We start the episode with a 101 on culture change and the simple premise about how critical it is for us to intentionally change pop culture storytelling, but when Alyssa joins us, the conversation quickly becomes layered and more complex as we discuss barriers to change within the entertainment industry as well as how culture can, and cannot, impact politics and society. We then explore the question of whether changing the entertainment industry — and storytelling that emerges from it — is even possible. That question sets us off on our whole path for the rest of the season.

The other episode that I remember all of us just leaning into and really enjoying the way our guests sparked off each other was “Anatomy of a Story,” featuring advocate and writer Rachel Lloyd and Diana Son, a television showrunner and writer.

Starting with how pop culture shaped their personal lives and their creative forces, these two really dive into how a television writers room works, how the business side of the industry impacts the creative side, and start to imagine what a television show could look like if social justice experts worked more more deeply and cohesively with television writers rooms. And after the episode recording, Rachel went and wrote her first television pilot treatment.

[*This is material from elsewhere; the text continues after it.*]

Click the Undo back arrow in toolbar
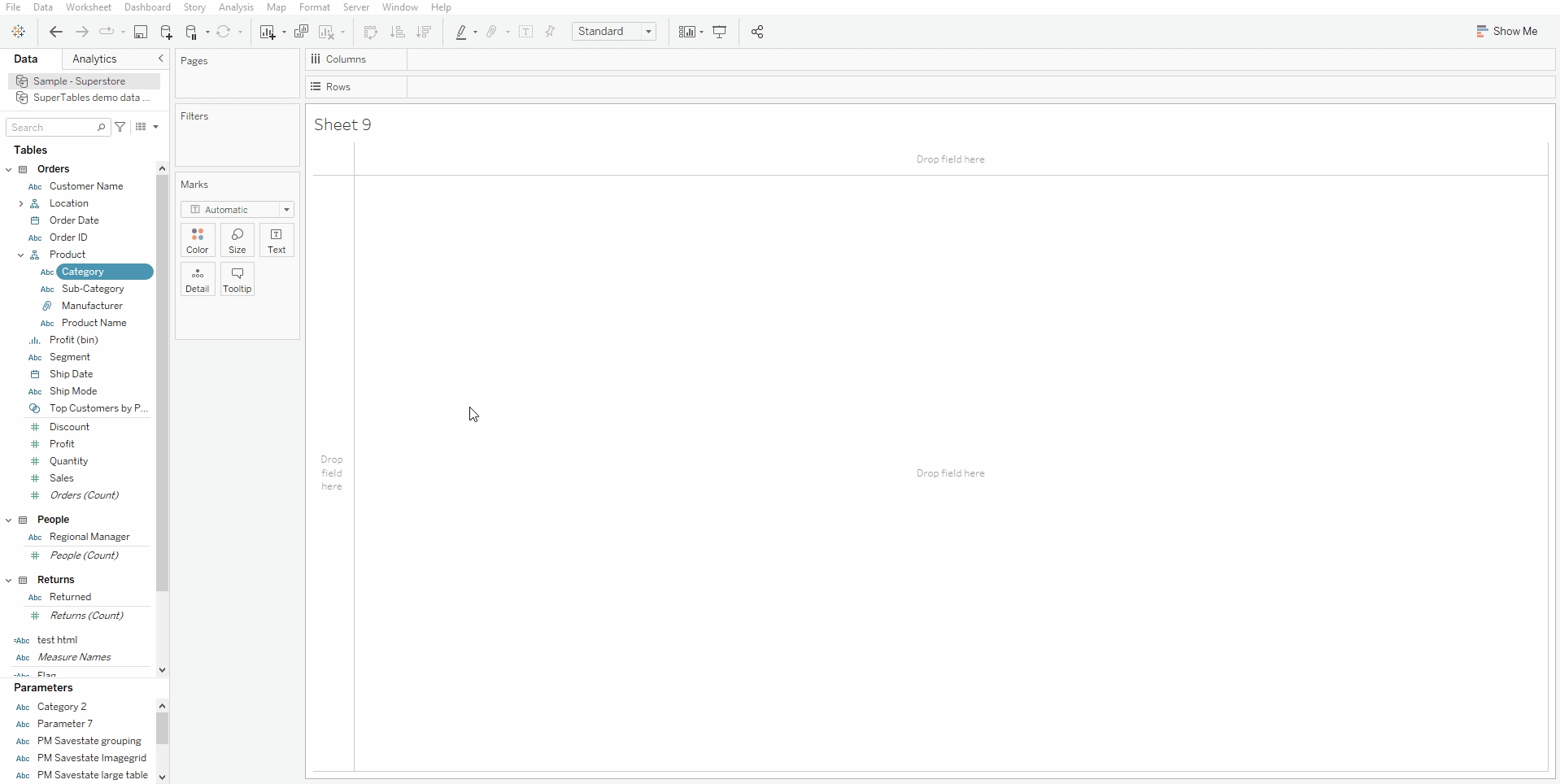(55, 32)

BAE: “The In-Between Space” keeps coming back to me. In it, we feature MacArthur genius fellow and National Domestic Worker Alliance director Ai-jen Poo with consumer futurist Schuyler Brown of Sightful discussing the importance of listening deeply to audiences — their fears, yearnings, misgivings, and mixed-up emotions — before creating strategy.

The conversation itself unfolded like a practical demonstration of this idea, with these two visionary women grappling with the intimate realities and complexities of our relationship to self-care, caregiving, and domestic work. It was such a delicate and thoughtful conversation, and I love that our team had the intuition to let the arc of this meeting of minds reveal itself so authentically.

TL: What activist, artist, academic or content creator should we be following? Why?

BAE and TVS: We chose these guests for [“Wonderland”] because we think everyone should know about all of them. Two MacArthur genius award winners, multiple high-level journalists, brilliant social change leaders, neuroscience and narrative strategy experts, as well as artistic forces of nature. Follow all of them because they are incredible at what they do.

We would love for people to follow America Ferrera and her team at Harness, who are bridging the divide between Hollywood and social justice; Issa Rae and Deniese Davis at Issa Rae Presents and ColorCreative TV, who are blazing a new trail for content creators of color in the industry; and Maha Chehlaoui of Pass the Mic Media, who is emerging as a vital voice in the inclusion conversation in the arts and entertainment space.